Very few high school students can answer these questions, yet, within a few short years, they will be working and voting citizens where the answers to these questions will have a huge impact on the economy, the environment and communities statewide.
Walnut farmers Craig and Julie McNamara founded the Farming, Agriculture and Resource Management for Sustainability (FARMS) Leadership Program in 1993 out of concern for what they believed was the disconnect between people, their food supply and the land. They saw that youth were increasingly lacking connections to the outdoors as well as an understanding of where their food comes from and how it's grown. They also recognized that high-school students need hands-on experiences in real-life situations to compliment their academic achievement, and that these experiences were becoming less and less available.
Twenty years later, FARMS Leadership remains a relevant and important program for youth, exposing them to STEM (Science, Technology, Engineering and Mathematics) careers in agriculture and environmental science and teaching them the 21st Century Skills necessary for opportunity in competitive work environments. FARMS Leadership students are introduced to the resources and networks that are critical to their decision-making processes and their futures.
The FARMS Leadership Program model supports a key element of the Common Core State Standards, College and Career Readiness. Students learn skills needed in the 21st Century workplace: Communication and collaboration, critical thinking and problem solving, life and career skills. Monthly field days provide opportunities for students to learn and use these skills in authentic workplace settings and on projects of their choosing.
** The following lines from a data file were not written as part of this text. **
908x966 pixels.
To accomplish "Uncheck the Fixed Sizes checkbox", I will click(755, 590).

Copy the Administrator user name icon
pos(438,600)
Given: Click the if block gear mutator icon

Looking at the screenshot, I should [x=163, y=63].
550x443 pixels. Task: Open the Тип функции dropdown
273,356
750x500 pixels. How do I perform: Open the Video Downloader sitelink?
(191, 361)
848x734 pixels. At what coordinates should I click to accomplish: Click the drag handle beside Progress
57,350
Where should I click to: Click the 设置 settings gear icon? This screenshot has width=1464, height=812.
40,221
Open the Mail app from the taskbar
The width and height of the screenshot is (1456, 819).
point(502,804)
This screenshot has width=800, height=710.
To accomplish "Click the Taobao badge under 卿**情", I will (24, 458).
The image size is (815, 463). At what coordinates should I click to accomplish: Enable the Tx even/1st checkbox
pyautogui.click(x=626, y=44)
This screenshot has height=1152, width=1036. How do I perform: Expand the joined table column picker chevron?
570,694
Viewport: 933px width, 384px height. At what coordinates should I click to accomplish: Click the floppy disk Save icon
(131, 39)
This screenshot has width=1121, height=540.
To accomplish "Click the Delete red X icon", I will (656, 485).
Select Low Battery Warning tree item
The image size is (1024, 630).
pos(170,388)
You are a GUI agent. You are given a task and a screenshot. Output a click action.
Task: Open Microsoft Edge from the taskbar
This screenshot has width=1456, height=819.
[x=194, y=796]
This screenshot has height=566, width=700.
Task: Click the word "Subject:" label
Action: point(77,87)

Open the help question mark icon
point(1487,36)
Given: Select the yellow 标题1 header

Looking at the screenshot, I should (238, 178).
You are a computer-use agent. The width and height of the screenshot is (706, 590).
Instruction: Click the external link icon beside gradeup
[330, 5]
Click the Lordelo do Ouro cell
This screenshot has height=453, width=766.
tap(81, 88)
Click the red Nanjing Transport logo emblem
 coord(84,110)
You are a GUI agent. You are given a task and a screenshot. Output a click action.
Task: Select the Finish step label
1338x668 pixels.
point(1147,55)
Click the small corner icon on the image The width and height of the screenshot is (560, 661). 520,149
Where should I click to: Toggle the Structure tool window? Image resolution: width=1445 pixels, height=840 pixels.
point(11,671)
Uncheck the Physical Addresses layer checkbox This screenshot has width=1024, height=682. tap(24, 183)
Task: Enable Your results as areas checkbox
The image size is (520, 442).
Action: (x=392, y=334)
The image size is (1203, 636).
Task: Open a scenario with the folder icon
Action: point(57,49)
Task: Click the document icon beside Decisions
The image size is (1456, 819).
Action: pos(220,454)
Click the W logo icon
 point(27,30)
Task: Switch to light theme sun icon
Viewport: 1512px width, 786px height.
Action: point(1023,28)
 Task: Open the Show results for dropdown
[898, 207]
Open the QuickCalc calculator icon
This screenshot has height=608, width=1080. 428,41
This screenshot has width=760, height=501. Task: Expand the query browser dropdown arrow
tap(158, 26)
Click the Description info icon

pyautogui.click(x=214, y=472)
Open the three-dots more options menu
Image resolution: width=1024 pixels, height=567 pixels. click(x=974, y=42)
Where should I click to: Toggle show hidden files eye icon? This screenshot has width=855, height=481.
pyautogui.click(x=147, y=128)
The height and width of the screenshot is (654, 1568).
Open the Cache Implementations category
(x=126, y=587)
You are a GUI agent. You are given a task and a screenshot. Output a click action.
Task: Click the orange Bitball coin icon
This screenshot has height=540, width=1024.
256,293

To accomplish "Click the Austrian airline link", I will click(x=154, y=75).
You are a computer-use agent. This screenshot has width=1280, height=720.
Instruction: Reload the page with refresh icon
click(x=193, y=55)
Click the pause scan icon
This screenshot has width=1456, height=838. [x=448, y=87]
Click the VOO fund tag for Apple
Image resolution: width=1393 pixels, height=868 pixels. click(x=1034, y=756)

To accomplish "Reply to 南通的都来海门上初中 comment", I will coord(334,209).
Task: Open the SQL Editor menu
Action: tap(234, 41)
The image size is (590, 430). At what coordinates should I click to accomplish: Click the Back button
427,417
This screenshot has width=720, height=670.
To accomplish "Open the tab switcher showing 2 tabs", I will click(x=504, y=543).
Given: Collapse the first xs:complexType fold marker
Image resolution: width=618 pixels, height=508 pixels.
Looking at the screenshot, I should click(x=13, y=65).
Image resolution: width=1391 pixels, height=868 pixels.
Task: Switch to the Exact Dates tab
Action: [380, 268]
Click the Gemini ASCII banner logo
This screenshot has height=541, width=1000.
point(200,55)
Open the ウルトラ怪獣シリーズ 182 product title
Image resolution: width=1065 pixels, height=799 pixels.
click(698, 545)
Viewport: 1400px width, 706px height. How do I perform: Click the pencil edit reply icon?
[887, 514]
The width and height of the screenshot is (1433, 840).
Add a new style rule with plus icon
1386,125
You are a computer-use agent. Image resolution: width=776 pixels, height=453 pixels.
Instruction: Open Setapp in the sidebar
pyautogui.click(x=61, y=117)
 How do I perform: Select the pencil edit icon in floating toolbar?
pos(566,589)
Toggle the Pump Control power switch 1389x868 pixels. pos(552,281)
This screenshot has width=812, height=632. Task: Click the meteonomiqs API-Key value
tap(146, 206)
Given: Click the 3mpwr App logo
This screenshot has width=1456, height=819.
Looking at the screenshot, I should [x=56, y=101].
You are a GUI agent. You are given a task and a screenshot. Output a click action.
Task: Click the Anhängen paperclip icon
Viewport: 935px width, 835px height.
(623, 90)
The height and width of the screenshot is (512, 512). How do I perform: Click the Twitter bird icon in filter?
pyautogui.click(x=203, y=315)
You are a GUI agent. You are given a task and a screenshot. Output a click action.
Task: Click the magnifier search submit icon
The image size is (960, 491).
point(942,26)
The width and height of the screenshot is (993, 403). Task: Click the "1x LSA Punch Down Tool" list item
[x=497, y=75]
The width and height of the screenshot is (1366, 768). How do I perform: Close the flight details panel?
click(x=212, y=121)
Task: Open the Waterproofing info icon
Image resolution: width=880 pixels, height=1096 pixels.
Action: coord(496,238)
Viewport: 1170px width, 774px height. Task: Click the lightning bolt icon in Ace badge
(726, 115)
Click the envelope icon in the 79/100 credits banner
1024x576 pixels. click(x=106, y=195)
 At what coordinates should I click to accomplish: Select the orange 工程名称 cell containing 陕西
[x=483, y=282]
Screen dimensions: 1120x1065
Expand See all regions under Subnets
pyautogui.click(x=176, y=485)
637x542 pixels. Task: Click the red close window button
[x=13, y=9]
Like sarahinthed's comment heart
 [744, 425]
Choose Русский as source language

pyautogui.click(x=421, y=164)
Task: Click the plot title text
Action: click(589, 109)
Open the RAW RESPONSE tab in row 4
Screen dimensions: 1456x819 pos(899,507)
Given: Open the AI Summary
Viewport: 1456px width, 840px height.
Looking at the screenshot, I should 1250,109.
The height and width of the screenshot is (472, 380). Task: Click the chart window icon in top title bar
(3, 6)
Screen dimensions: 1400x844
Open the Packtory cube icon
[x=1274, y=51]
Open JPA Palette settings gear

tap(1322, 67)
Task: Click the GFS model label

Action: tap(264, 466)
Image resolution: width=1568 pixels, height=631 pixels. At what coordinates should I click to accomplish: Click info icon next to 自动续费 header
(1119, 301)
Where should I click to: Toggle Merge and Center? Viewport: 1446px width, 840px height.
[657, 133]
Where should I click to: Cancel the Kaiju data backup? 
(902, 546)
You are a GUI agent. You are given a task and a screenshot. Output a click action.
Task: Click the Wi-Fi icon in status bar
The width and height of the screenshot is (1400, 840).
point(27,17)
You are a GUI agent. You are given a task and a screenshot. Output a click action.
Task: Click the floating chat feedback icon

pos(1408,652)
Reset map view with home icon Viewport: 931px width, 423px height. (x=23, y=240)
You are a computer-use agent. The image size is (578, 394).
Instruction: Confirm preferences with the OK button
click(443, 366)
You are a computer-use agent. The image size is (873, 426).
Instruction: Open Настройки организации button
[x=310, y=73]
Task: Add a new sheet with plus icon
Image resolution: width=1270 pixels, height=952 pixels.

By the end of the program year, they better understand the variety of jobs in the field of food and agriculture and the college path required for those jobs.
More Reasons Why FARMS Leadership is Needed
- The average age of the American Farmer is 58. New farmers, scientists and business leaders are needed to feed a growing population.
- By 2050 it is estimated that world population numbers could reach 10.9 Billion; some experts predict this will require 70 percent more food production by 2050.
- FARMS Leadership reaches students with diverse backgrounds in urban and sub-urban communities, providing them with an opportunity to learn about California's food system and its connection to our environment and economy.